Biggest list of fully remote, 100% distributed companies - kiosan
https://remotemasters.dev/fully-remote-companies
======
dvt
Very excited to see more and more companies embracing the "fully remote"
culture. I tell this story often on HN, but after an amazing experience
working for Edmunds.com, I don't think I could work another job in an office
ever (barring C-suite positions). I now work for a very popular media company
(think Buzzfeed, but not Buzzfeed) in a fully remote capacity. This is why
remote matters to me:

\- As a 30-something single guy, it does wonders for my social circle. From my
experience, working in tech makes it very difficult to meet the kind of women
I'm interested in. It tends to be a male-dominated nerdy/geeky kind of culture
which has its charms, but as far as a romantic partner is concerned, I'm
looking for other qualities. I frequent a coffee shop in Santa Monica and have
become friends with literally dozens of people over the past year-and-a-half.

\- My schedule is my own. I generally work a pretty standard 9-5 schedule
(when I'm active on Slack/GitHub/JIRA), but sometimes I wake up earlier and
want to get a head start. Sometimes, I might write code later at night. Apart
from a few meetings, having control over my schedule is amazing.

\- No driving! I know this isn't a big deal for most people, but in LA driving
is hell on earth.

\- Traveling is awesome. I plan on doing a _lot_ more in 2020, but even this
year, I spent a month with my extended family on the east coast (spending time
with octogenarian grandparents is quite a blessing), and a few weeks here and
there hanging out with friends in Pittsburgh, NYC, SF, etc.

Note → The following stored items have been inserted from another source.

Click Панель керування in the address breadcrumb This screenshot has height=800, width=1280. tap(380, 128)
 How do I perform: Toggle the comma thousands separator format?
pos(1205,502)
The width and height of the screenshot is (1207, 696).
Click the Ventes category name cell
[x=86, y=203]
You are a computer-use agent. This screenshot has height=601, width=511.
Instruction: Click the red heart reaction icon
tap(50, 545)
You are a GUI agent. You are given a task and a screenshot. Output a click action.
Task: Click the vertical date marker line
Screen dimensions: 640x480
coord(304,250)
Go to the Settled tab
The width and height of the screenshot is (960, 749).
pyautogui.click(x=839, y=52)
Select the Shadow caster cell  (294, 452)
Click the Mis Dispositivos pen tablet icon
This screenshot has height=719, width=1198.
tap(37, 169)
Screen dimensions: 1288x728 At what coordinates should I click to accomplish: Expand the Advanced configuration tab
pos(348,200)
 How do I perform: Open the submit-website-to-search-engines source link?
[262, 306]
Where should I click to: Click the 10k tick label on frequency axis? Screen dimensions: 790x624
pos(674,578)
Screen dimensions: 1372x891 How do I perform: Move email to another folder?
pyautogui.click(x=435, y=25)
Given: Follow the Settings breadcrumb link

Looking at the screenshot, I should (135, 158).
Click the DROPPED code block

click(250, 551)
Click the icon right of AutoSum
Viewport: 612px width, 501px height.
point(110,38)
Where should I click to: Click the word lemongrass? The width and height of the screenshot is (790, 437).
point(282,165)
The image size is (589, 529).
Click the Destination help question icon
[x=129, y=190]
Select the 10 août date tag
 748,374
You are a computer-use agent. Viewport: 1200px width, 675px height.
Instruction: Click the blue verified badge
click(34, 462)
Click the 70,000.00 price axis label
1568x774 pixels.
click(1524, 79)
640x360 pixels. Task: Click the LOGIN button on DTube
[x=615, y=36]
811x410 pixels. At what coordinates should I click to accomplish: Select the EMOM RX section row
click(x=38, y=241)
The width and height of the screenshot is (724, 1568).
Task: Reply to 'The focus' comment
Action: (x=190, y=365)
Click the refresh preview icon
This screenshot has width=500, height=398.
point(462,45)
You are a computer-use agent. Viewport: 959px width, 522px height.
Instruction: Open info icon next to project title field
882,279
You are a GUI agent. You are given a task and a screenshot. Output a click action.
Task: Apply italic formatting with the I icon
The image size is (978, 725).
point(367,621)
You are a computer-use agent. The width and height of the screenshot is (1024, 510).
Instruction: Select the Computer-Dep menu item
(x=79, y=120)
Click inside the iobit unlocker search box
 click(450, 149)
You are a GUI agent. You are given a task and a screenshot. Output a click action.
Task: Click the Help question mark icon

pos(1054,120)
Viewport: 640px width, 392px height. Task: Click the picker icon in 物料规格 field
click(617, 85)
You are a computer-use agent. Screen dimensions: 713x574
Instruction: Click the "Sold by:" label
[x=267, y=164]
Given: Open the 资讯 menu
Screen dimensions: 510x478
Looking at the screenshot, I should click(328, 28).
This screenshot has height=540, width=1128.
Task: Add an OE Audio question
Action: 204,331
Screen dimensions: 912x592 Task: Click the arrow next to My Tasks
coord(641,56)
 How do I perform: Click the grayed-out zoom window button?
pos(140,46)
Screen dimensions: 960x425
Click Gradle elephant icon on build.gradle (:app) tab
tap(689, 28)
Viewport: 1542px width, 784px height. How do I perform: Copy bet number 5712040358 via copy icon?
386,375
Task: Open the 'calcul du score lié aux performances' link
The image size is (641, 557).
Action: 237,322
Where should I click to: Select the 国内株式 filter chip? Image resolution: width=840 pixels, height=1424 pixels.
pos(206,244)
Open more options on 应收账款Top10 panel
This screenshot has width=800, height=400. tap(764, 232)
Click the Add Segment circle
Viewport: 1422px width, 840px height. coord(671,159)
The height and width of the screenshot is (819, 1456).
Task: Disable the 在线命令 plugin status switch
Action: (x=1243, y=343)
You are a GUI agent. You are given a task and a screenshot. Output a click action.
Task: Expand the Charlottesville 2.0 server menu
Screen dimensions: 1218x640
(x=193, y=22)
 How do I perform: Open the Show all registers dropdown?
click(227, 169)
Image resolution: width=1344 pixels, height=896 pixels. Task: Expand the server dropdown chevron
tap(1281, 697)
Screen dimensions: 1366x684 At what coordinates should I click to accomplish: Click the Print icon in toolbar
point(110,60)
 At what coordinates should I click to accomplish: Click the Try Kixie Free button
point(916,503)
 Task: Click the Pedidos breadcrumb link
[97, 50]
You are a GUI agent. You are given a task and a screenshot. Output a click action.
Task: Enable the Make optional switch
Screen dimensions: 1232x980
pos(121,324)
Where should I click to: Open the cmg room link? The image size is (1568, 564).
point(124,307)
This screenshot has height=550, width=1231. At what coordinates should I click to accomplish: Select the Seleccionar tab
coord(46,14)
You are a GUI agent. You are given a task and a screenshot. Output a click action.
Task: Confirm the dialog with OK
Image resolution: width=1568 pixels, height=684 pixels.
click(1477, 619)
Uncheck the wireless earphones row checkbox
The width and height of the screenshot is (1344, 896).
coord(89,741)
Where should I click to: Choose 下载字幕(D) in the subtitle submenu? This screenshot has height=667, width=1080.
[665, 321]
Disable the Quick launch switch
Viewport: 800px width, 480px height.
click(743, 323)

\- At heart, I'm a startup guy. I'm constantly working on new projects,
refining old ones, taking meetings with potential co-founders, etc. Remote
work offers me the opportunity to explore my startup dreams while still being
able to live a fairly comfortable life.

\- Time is our most valuable resource. And at the end of the day, you get more
_time_. Whether you spend it at the gym, with your kids, or traveling, it's up
to you!

Hope more and more companies start treating their employees like adults, but
I, for one, will never go back to a cubicle.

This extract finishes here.